Text and item location entries
▬▬▬▬▬▬▬▬▬▬

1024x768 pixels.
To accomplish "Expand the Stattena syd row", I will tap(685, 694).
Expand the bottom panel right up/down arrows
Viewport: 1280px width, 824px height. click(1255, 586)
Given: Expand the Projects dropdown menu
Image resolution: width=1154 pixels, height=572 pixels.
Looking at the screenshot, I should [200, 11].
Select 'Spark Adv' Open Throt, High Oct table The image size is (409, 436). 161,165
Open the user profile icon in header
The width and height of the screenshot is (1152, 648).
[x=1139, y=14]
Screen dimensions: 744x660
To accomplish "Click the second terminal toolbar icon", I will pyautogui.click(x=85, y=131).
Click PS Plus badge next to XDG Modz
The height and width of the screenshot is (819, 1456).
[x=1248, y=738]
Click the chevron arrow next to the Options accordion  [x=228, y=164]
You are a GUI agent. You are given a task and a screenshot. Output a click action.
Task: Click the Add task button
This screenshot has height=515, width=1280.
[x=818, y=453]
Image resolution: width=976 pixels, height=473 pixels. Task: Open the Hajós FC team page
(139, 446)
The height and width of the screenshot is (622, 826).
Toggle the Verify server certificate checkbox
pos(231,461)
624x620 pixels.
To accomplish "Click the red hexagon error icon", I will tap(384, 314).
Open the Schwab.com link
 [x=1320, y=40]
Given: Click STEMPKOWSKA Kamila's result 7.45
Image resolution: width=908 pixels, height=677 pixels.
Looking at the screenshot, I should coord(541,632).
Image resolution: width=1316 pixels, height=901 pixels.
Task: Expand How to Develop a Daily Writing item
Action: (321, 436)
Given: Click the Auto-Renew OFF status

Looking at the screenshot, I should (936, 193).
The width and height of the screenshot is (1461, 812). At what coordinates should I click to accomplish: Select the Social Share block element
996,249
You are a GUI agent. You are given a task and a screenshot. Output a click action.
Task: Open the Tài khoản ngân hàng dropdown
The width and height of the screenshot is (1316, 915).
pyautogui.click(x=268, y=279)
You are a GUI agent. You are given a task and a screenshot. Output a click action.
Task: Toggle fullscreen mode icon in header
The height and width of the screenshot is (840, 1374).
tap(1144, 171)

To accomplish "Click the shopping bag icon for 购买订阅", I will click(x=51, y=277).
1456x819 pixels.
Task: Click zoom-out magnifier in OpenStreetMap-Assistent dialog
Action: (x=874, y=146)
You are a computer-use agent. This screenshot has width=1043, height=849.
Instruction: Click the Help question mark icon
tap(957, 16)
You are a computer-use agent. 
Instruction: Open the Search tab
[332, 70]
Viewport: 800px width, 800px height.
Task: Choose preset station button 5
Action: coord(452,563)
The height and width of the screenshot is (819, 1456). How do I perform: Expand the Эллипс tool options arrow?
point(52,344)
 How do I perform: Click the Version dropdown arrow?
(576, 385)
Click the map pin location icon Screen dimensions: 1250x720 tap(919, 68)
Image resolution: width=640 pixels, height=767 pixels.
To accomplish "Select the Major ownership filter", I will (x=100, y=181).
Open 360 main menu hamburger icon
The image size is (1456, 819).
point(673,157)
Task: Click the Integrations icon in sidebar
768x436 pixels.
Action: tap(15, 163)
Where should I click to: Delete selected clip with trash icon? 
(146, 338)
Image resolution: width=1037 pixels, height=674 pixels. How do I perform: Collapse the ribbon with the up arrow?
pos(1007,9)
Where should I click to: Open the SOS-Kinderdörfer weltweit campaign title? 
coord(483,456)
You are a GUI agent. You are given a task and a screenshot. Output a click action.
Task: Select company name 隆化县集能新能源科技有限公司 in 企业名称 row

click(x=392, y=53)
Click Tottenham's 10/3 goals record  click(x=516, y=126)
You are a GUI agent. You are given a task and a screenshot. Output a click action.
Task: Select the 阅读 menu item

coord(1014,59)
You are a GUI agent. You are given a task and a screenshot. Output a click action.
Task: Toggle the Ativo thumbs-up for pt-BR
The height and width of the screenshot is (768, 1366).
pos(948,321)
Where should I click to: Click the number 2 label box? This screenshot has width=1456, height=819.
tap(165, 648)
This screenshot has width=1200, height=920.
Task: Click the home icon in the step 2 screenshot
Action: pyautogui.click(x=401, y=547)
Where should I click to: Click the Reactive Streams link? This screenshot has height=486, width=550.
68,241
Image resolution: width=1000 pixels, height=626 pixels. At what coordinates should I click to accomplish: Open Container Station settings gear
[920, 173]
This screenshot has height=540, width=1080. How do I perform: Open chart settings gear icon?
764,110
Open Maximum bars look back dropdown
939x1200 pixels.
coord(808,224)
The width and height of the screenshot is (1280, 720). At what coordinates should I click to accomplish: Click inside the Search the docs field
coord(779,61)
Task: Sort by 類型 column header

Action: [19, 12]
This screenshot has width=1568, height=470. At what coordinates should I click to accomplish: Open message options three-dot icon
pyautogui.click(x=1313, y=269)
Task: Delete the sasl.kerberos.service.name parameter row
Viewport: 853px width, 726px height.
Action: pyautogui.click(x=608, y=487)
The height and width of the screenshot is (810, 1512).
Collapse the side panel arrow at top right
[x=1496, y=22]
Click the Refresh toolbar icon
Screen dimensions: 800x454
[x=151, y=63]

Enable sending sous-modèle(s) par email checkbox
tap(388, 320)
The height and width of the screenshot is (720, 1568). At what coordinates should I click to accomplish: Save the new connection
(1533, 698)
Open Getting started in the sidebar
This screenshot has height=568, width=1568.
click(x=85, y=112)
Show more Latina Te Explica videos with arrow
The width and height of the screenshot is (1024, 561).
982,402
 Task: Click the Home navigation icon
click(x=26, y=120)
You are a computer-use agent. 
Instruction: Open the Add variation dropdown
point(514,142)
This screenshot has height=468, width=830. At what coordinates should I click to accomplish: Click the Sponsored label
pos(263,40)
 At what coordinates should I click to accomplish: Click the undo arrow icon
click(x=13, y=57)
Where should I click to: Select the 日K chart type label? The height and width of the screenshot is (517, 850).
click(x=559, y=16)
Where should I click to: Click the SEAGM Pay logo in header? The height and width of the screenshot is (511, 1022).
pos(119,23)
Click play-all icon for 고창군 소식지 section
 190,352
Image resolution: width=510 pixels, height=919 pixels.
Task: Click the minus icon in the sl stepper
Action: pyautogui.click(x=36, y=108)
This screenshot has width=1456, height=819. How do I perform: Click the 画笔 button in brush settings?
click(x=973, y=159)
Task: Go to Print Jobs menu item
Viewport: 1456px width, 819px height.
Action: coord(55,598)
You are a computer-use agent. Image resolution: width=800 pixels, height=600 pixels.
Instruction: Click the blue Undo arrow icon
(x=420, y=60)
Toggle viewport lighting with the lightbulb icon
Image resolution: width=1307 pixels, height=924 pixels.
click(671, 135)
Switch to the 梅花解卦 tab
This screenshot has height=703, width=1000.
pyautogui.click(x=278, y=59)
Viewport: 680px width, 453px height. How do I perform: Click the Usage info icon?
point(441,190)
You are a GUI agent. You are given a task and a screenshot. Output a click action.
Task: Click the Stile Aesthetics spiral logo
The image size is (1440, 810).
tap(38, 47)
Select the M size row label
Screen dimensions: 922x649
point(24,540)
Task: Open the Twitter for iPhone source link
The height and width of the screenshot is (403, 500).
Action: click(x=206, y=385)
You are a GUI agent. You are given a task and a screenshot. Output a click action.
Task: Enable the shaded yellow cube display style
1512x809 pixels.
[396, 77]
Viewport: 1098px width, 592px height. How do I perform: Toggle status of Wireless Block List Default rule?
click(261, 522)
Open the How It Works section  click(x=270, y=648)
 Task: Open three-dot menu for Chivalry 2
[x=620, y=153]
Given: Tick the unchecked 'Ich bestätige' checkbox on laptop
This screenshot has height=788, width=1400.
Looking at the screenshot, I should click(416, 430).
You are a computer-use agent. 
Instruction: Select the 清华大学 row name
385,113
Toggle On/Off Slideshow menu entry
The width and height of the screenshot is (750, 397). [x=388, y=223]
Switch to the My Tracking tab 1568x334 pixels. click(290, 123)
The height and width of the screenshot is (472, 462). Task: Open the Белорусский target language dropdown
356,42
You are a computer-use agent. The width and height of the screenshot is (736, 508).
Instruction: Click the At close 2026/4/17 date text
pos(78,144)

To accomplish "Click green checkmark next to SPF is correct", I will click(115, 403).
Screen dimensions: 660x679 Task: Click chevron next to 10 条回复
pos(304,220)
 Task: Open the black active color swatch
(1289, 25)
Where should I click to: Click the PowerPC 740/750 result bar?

▬▬▬▬▬▬▬▬▬▬

* Written instruction: Repeat the lines of the items unchanged, starting with the line that contains "Viewport: 1098px width, 592px" and going on through the last line of the items.

* In response:
Viewport: 1098px width, 592px height. How do I perform: Toggle status of Wireless Block List Default rule?
click(261, 522)
Open the How It Works section  click(x=270, y=648)
 Task: Open three-dot menu for Chivalry 2
[x=620, y=153]
Given: Tick the unchecked 'Ich bestätige' checkbox on laptop
This screenshot has height=788, width=1400.
Looking at the screenshot, I should click(416, 430).
You are a computer-use agent. 
Instruction: Select the 清华大学 row name
385,113
Toggle On/Off Slideshow menu entry
The width and height of the screenshot is (750, 397). [x=388, y=223]
Switch to the My Tracking tab 1568x334 pixels. click(290, 123)
The height and width of the screenshot is (472, 462). Task: Open the Белорусский target language dropdown
356,42
You are a computer-use agent. The width and height of the screenshot is (736, 508).
Instruction: Click the At close 2026/4/17 date text
pos(78,144)

To accomplish "Click green checkmark next to SPF is correct", I will click(115, 403).
Screen dimensions: 660x679 Task: Click chevron next to 10 条回复
pos(304,220)
 Task: Open the black active color swatch
(1289, 25)
Where should I click to: Click the PowerPC 740/750 result bar?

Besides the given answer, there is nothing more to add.